§ **PROVIDED TEXT**
-- BEGIN --

Write Policy¶
Preface¶
This guide will explain how to write an OPA policy in the Rego language. It is strongly recommended that you implement Policy Lintin and Testing.
Evaluate Policy¶
OPA allows us to evaluate policy via the CLI using opa eval
. The policy bundle we are creating can be passed in using the --bundle
option, whilst the path of the policy we want to evaluate is given as the first argument. If inputs are required, a file containing them can be passed in using the --input
option. As with all commands, the --v1-compatible
flag is recommended.
Example
opa eval --v1-compatible --bundle policy/ --input my_input.json 'system.main'
Packages and Imports¶
OPA policies consist of multiple packages, each of which may be spread over multiple files. To specify the package name we specify package <PACKAGE_NAME>
at the beginning of the file. It is likely you will want to name your main package system
, as explained further in the Entrypoints section.
Other packages may be referenced by your current package via an import, these take the form import data.other_package
and make variables and functions accesible in the current scope like other_package.some_variable
.
The rego.v1
import introduces various v1 compatible symantics, it is strongly recommended as it guarentees forward compatibility.
Example
package system
import rego.v1
Note
The input
and data
namespaces are imported by default and provide access to request inputs and pre-loaded data respectively.

-- END --

§ **INSTRUCTIONS**
A) List every command-line option that the policy-writing guide names for the opa eval command.
B) According to the policy-writing guide, what does the rego.v1 import guarantee?

Word and element location data:
-- BEGIN --

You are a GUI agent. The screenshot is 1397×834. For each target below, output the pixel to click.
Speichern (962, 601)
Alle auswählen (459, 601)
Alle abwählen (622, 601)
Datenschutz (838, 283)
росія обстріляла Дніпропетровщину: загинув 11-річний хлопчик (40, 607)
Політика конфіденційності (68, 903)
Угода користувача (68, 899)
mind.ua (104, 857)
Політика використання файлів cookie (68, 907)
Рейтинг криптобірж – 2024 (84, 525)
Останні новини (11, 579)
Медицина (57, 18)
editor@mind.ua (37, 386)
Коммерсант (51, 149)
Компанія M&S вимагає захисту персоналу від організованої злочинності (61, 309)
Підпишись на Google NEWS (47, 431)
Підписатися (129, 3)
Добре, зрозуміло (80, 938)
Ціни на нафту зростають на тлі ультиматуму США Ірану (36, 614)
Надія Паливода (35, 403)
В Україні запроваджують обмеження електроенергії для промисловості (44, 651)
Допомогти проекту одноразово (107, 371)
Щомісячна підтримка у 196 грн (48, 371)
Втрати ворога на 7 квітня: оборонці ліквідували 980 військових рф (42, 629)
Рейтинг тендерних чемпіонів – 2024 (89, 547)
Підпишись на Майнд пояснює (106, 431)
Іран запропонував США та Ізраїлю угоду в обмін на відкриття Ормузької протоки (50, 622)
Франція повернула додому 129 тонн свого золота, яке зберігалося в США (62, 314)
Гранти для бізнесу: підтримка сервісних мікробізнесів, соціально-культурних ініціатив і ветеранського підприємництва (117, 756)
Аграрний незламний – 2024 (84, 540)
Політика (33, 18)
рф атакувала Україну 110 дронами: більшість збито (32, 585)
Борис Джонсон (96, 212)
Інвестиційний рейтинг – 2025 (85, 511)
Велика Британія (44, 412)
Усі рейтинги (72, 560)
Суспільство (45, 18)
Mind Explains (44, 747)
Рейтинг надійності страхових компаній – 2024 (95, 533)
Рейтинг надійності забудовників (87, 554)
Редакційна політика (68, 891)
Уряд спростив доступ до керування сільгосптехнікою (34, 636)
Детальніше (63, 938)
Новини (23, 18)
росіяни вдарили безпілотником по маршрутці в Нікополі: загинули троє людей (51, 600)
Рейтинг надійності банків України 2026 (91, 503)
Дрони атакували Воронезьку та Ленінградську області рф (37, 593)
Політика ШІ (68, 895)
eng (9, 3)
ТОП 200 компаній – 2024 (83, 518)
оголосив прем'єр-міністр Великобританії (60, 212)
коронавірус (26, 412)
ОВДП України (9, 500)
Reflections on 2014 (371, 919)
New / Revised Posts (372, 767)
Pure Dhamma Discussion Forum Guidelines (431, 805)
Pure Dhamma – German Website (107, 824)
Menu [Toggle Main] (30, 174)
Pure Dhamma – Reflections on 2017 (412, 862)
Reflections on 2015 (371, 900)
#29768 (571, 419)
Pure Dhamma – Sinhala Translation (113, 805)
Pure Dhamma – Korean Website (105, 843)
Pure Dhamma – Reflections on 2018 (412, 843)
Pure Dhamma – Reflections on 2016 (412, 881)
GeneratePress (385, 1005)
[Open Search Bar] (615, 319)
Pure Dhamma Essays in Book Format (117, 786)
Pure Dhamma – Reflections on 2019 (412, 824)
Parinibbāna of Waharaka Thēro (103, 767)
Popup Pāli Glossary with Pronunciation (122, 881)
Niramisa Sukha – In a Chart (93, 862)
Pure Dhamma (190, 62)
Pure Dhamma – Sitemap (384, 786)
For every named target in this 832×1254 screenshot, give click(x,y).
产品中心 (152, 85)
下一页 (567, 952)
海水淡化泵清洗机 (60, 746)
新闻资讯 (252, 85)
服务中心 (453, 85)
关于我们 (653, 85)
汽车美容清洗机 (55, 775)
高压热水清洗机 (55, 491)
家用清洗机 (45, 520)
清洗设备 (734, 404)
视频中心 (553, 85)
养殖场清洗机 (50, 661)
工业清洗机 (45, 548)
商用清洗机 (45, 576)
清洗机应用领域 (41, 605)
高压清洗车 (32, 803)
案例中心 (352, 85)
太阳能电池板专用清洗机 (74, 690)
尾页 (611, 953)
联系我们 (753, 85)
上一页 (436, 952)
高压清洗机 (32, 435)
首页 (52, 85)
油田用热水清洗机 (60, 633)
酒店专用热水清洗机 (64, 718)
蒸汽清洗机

-- END --

§ **EXERCISE ANSWERS**
A)
--bundle
--input
--v1-compatible

B) It guarantees forward compatibility.